---- Available records

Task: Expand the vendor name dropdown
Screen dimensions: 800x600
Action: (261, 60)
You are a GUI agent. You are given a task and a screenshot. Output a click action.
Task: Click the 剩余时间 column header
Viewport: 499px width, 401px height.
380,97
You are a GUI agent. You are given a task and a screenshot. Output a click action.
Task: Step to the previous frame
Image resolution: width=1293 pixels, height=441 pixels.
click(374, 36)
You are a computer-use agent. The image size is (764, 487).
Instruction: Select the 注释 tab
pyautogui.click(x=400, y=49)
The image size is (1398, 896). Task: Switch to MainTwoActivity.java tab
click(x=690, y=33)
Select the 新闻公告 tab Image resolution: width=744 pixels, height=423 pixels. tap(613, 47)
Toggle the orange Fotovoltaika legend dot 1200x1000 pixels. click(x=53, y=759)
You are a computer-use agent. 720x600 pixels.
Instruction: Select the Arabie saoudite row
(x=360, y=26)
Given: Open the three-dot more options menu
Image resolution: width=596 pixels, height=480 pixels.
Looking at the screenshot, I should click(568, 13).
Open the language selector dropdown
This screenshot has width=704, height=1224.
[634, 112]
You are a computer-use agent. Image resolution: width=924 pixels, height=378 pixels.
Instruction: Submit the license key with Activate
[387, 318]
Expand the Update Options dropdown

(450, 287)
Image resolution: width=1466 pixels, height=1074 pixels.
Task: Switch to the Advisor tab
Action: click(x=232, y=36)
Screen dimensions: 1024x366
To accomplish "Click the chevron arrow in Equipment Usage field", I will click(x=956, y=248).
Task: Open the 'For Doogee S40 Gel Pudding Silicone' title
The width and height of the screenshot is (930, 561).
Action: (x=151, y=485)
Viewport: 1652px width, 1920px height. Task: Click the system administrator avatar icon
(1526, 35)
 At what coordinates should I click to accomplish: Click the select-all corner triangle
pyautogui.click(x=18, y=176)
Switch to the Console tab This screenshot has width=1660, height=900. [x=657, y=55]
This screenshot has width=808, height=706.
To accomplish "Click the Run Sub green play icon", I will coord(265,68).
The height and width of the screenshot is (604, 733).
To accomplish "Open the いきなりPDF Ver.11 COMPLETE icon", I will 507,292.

--------

◆ **Exercise details**: Retype the records above in full, matching each line exactly.

◆ **Task answer**:
Task: Expand the vendor name dropdown
Screen dimensions: 800x600
Action: (261, 60)
You are a GUI agent. You are given a task and a screenshot. Output a click action.
Task: Click the 剩余时间 column header
Viewport: 499px width, 401px height.
380,97
You are a GUI agent. You are given a task and a screenshot. Output a click action.
Task: Step to the previous frame
Image resolution: width=1293 pixels, height=441 pixels.
click(374, 36)
You are a computer-use agent. The image size is (764, 487).
Instruction: Select the 注释 tab
pyautogui.click(x=400, y=49)
The image size is (1398, 896). Task: Switch to MainTwoActivity.java tab
click(x=690, y=33)
Select the 新闻公告 tab Image resolution: width=744 pixels, height=423 pixels. tap(613, 47)
Toggle the orange Fotovoltaika legend dot 1200x1000 pixels. click(x=53, y=759)
You are a computer-use agent. 720x600 pixels.
Instruction: Select the Arabie saoudite row
(x=360, y=26)
Given: Open the three-dot more options menu
Image resolution: width=596 pixels, height=480 pixels.
Looking at the screenshot, I should click(568, 13).
Open the language selector dropdown
This screenshot has width=704, height=1224.
[634, 112]
You are a computer-use agent. Image resolution: width=924 pixels, height=378 pixels.
Instruction: Submit the license key with Activate
[387, 318]
Expand the Update Options dropdown

(450, 287)
Image resolution: width=1466 pixels, height=1074 pixels.
Task: Switch to the Advisor tab
Action: click(x=232, y=36)
Screen dimensions: 1024x366
To accomplish "Click the chevron arrow in Equipment Usage field", I will click(x=956, y=248).
Task: Open the 'For Doogee S40 Gel Pudding Silicone' title
The width and height of the screenshot is (930, 561).
Action: (x=151, y=485)
Viewport: 1652px width, 1920px height. Task: Click the system administrator avatar icon
(1526, 35)
 At what coordinates should I click to accomplish: Click the select-all corner triangle
pyautogui.click(x=18, y=176)
Switch to the Console tab This screenshot has width=1660, height=900. [x=657, y=55]
This screenshot has width=808, height=706.
To accomplish "Click the Run Sub green play icon", I will coord(265,68).
The height and width of the screenshot is (604, 733).
To accomplish "Open the いきなりPDF Ver.11 COMPLETE icon", I will 507,292.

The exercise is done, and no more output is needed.